Fig. 1: Systemic ketamine does not affect LTP magnitude in hippocampal slices.
figure 1

A Schematic depiction of experimental procedure and protocol for fEPSP measurement of LTP in the Schaffer collateral pathway of the hippocampus (CA3 to CA1). B Systemic ketamine treatment (5 mg/kg, i.p.) caused a slight but not significant increase in LTP magnitude induced by high-frequency stimulation relative to saline treated (5 mL/kg, i.p.) controls. (Saline n = 6; Ketamine n = 8; two-way ANOVA effect of treatment F(1,13) = 2.069, p = 0.1740). C LTP induced a decrease in paired-pulse ratio in saline-treated mice at 300 ms interstimulus interval. (multiple unpaired t-tests). D Ketamine-treated mice demonstrated a reduction in paired-pulse ratio across a range of interstimulus intervals. (multiple unpaired t-tests). E, F The relationship of presynaptic input intensity to resulting postsynaptic response was slightly increased by LTP in saline and ketamine-treated mice. (Linear regression; saline before slope = 1.070, saline after slope = 1.220, p = 0.2377; ketamine before slope = 0.9599, ketamine after slope = 1.147, p = 0.3866). *p < 0.05; **p < 0.01.

In all experiments, paired-pulse facilitation was elicited by paired stimulations at decreasing interstimulus intervals (ISIs) of 500, 400, 300, 200, 100, 50, 30, and 20 ms at the stimulus intensity inducing 60% of the slice’s maximal response. The fEPSP slope of pulse 2 (P2) was divided by pulse 1 (P1) to give a ratio representing presynaptic release probability. Paired pulse stimulation was applied before baseline and following recovery after LTP. The efficacy of the post-synaptic response was measured by delivering stimuli at increasing intensity in a stepwise fashion from 0 to the intensity producing the maximum response for each slice. The magnitude of the presynaptic fiber volley peak was plotted against the resulting fEPSP slope to measure postsynaptic strength. Similar to paired-pulse facilitation, input/output was measured before baseline and following LTP recovery.

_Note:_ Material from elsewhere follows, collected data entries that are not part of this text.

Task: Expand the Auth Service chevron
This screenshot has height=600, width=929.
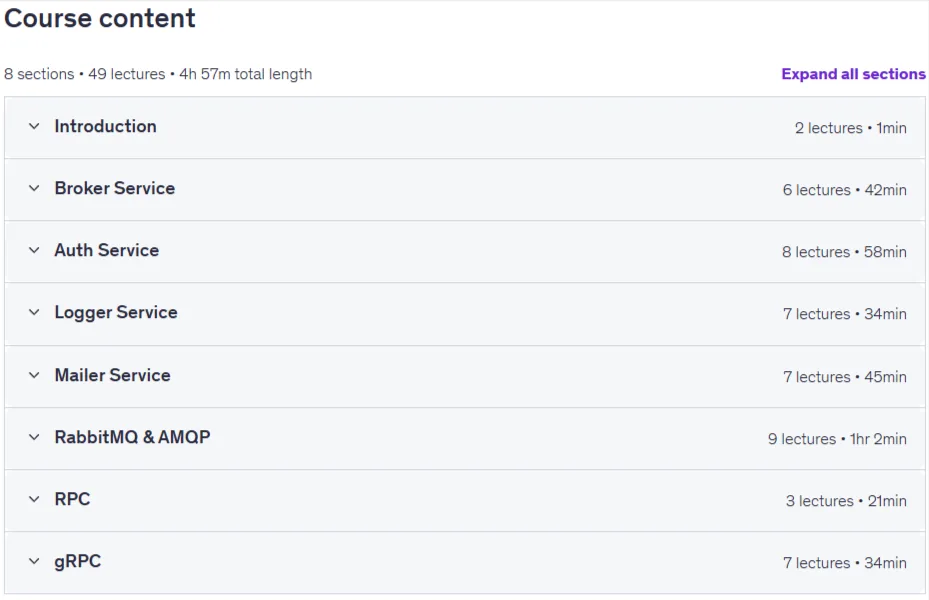Action: (34, 251)
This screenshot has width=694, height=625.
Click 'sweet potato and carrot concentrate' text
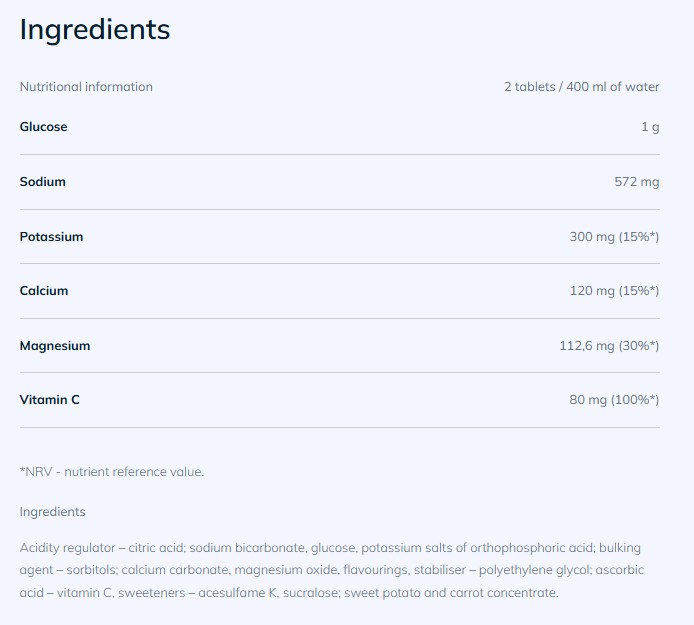[x=451, y=593]

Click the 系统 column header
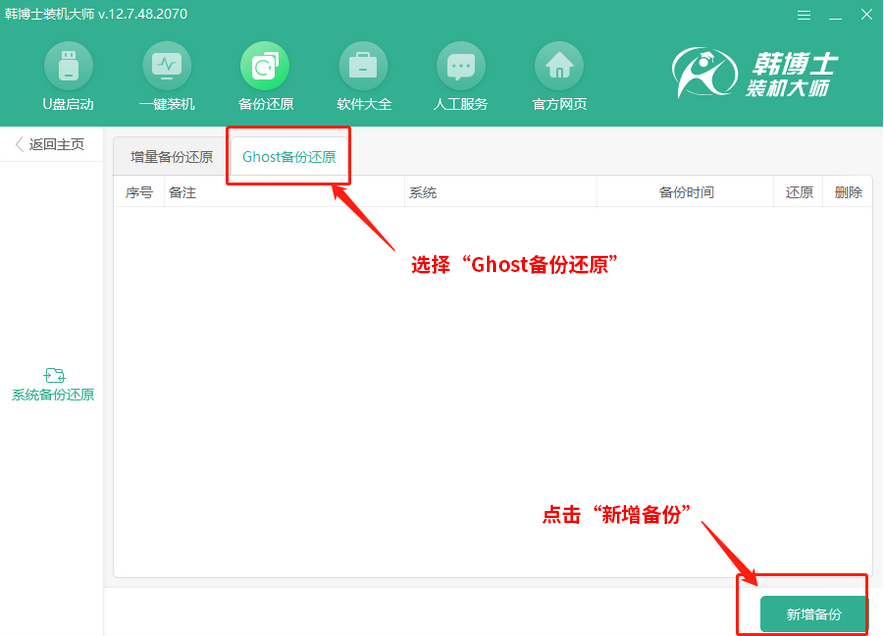coord(423,192)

After paired-pulse facilitation and input/output, baseline responses were collected every 30 s (0.03 Hz) using an input stimulus intensity that induced 60% of the slice’s maximum response. In line with previous work from our lab, baseline recordings were measured for 20 min or until stable. In the ketamine groups, baseline was followed by 30 min of drug perfusion in the absence of stimulation. One single response was collected to assess the immediate effect of drug perfusion, and stimulation was stopped to allow drug wash out at rest for 60 min. Hippocampal slices were then stimulated again at 0.03 Hz for 20 min to assess the sustained effect of drug perfusion. Following this recovery period, or following baseline for the groups that did not receive ketamine, LTP was induced by high-frequency stimulation (HFS). Two pulses of 100 Hz for 1 s each were delivered with a 5 min waiting period after each. Stimulation was then resumed at 0.03 Hz for 45 min to assess LTP induction efficacy.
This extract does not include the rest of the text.